今年はショパンコンクールが開催されています。リアルタイムで見ることはなかなか難しいのですが、youtubeで演奏の動画が流れているので、コンテスタントの真剣な演奏を楽しませてもらっています。
皆さん本当に素晴らしい演奏で、聞くだけでもとても勉強になります。個人的にドイツ在住の日本人、中川優芽花さんの演奏にとても引き込まれましたが、3次に進むことができなかったのはショックです。
3次に進まれた牛田さん、進藤さん、桑原さんの検討をお祈りしています。
先日「ピアノフォルテ」という映画を見てきました。
これは前回2021年開催のショパンコンクールのドキュメントです。
主にカメラはファイナルに進んだコンテスタントたちの軌跡を撮っていますが、両親や先生に支えられて、精神的にも限界を感じつつ進んでゆく演奏者の様子、指導者のコンテスタントに対する思いや言動、コンテスタントの素顔などがとても興味深く綴られています。

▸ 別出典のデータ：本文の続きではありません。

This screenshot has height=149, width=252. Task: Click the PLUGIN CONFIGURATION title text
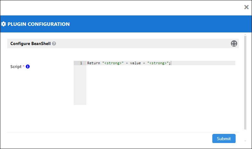[38, 24]
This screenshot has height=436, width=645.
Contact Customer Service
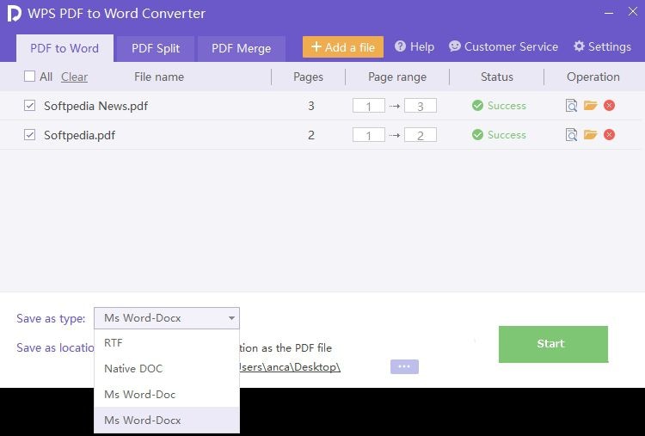(503, 46)
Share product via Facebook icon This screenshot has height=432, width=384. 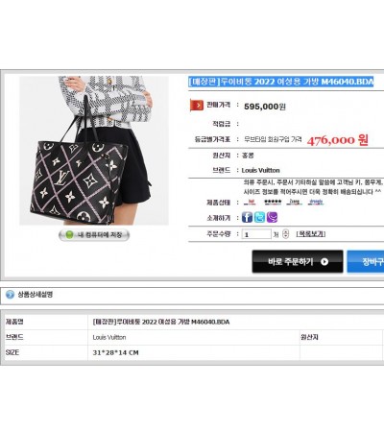247,218
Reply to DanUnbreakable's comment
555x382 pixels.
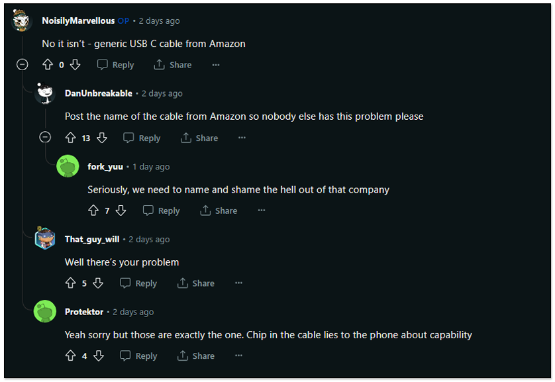(x=142, y=138)
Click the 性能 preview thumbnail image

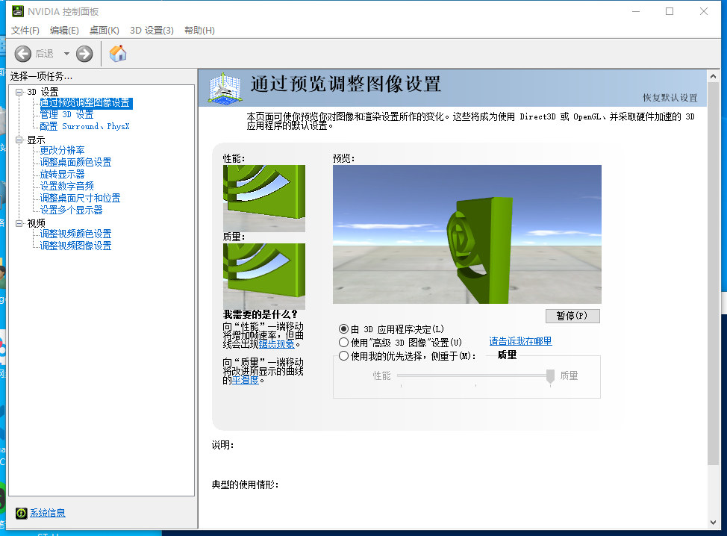[263, 196]
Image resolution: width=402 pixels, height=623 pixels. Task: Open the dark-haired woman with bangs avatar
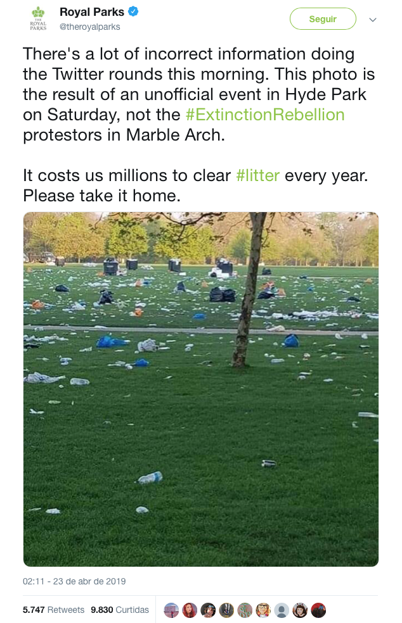tap(300, 610)
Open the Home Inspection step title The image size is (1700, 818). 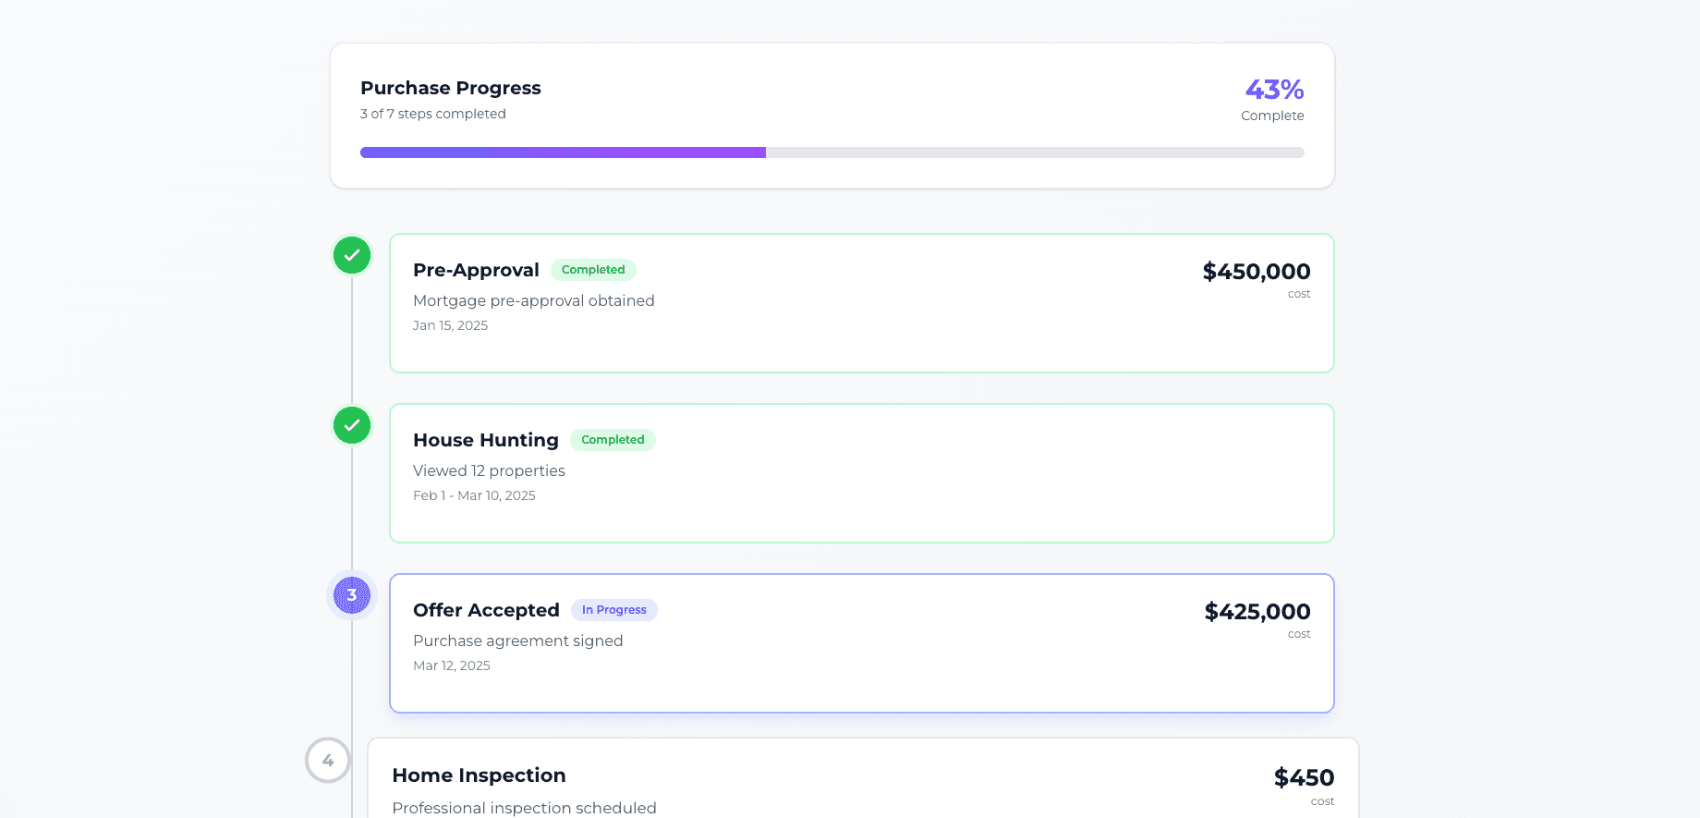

母国ポーランドから1次予選を突破したマルティンは、プレッシャーに耐えられず、体調を理由に2次予選を棄権してしまいます。
中国からの参加者ハオは、狭い自宅にグランドピアノを入れて練習に励み、すぐ近くで両親が家事をしながら見守ります。彼もまた思いもよらないファイナル進出のプレッシャーと戦いますが、優しい先生が常に励まし母親のように寄り添います。
17歳のアルメニア人エヴァには大変厳しい先生がついて、すべてについて彼女に指示を出します。
コンクールは本当に大変な舞台です。
もちろんコンクールに出ないという選択肢ももちろんあります。でもそれを乗り越えた先には世界が認めたピアニストという大きな世界が待っています。
夢に向かい、コンクールの怖さと戦いながら挑戦を続ける彼らの姿がとても感動的でした。